Today I feel like that is a worthless statement. Just like anything else I've ever come up with. I believed myself today when I realized that the reason nobody loves me is that I am absolutely worthless. I never have done anything worthwhile and I may never be capable of doing so. Today after a really long period of time, maybe even more than a full year, I want to die. I no longer believe there is a place for me in this world. I do not believe there is a place for me in anyone else's. The world is a cruel place full of misery and suffering. I was born into it randomly and without reason. So my suffering is also without end.
Today I want to numb myself until it is all over. I wish to forfeit the game and give up completely. This is what it has all led to.
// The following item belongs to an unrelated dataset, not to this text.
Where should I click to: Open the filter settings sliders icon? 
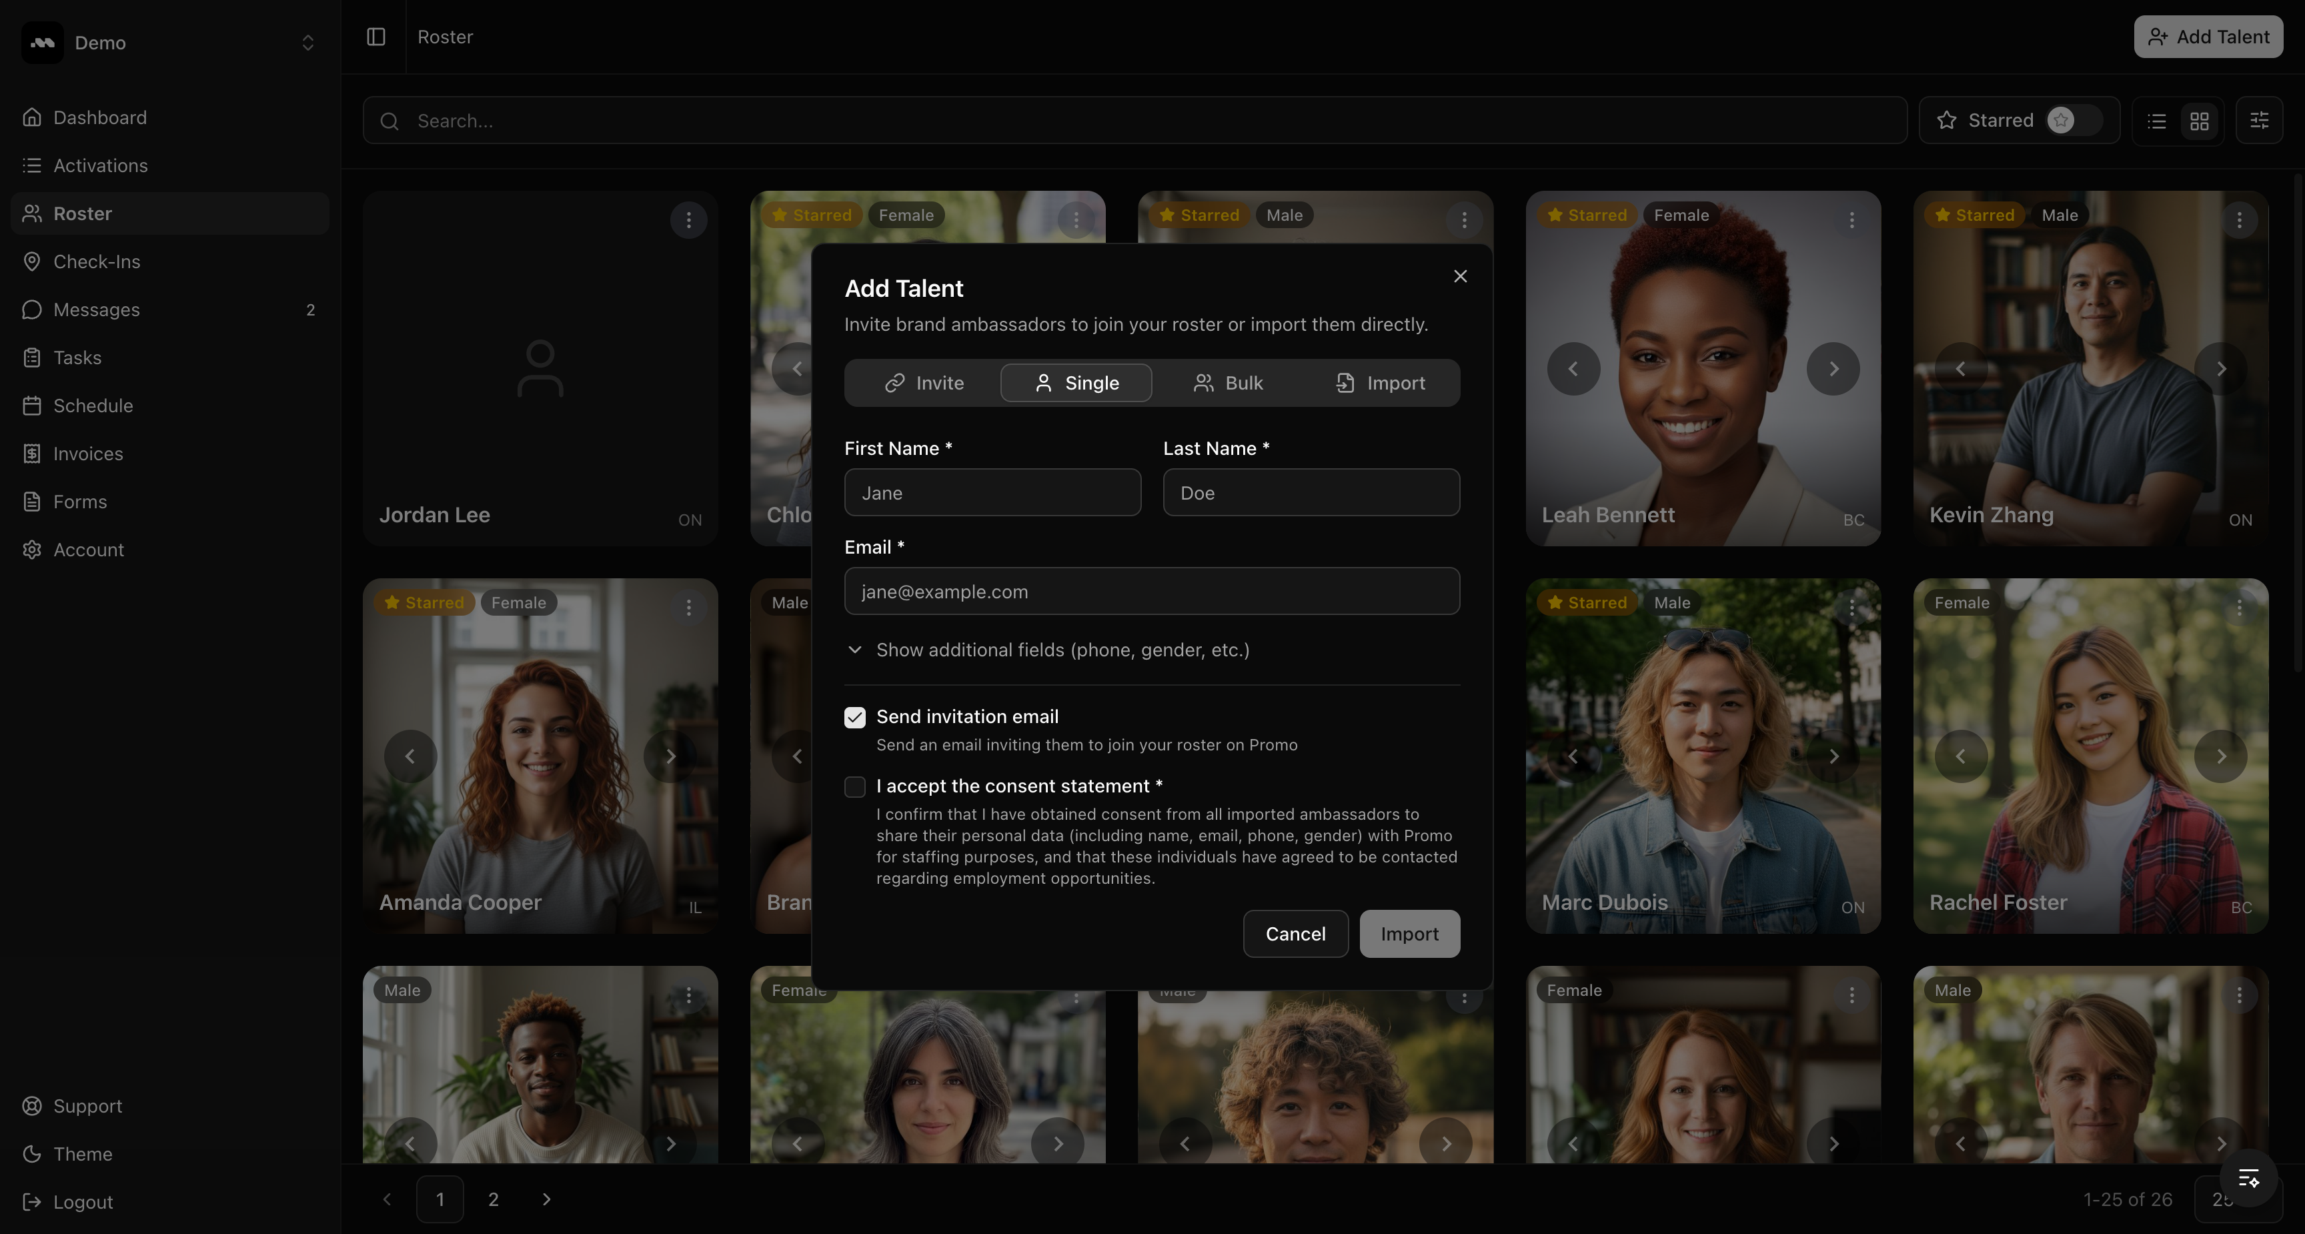2258,120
Every thought, hope, dream, inspiration, connection, aspiration, and desire that I have ever had. Every struggle I have overcome and effort I have made. It has all led me back to this endless darkness within me. I can fight it no longer. I give myself over to it. I'll let myself get lost in it once again. Let it consume me and destroy everything I am made up of. Until yesterday I wanted to make efforts to fulfill my dream. I wanted to become worthy of love and build meaning in this life. I wanted to create value for others and share it with the world to help someone in a meaningful way, anyone, any one person would have been enough.
Today I realize that I am not special. I am not one of the chosen ones who do amazing things that inspire others. I am not someone that came from a sea of faceless nobodies. I am just another average person. Worthless in every way, and useless to those around me. A burden of astronomical proportions. I suppose I said that nothing has changed because I have always been like this. An addict. Weak. Pathetic. Unlovable. Unworthy. Alone. I have died on the inside and am awaiting my body to catch up. I find this crushing reality unbearable. My dreams do not allow me a enjoy a life of mediocrity. They are also unattainable to me, forever out of my reach. I am a weak, powerless, useless, pathetic human being, who lives alone. Surrounded by people who would rather have him around to ignore rather than have him disappear. They won't care about me until I'm gone. I exist only to be ignored.
That's all I've ever been, and I'll ever be. Nobody even thinks about me unless I shout at them. I wish to stop talking now. I wish to fade away and feel the warmth of rot eating away at this heavy cumbersome body. All I feel is the crushing weight of my existence. I cannot bear to continue the activities that sustain me. Everything has become so heavy. I envy the dead. All I feel is pain and numbness. The things that make me happy only make the pain worse. The things that will make the pain better, are already too painful on their own. I am fantasizing about my own death. I wish to get cancer and get stabbed, to get caught under a bus and fall off a building. To admit that makes living even more unbearable.
I despise that more than anything else.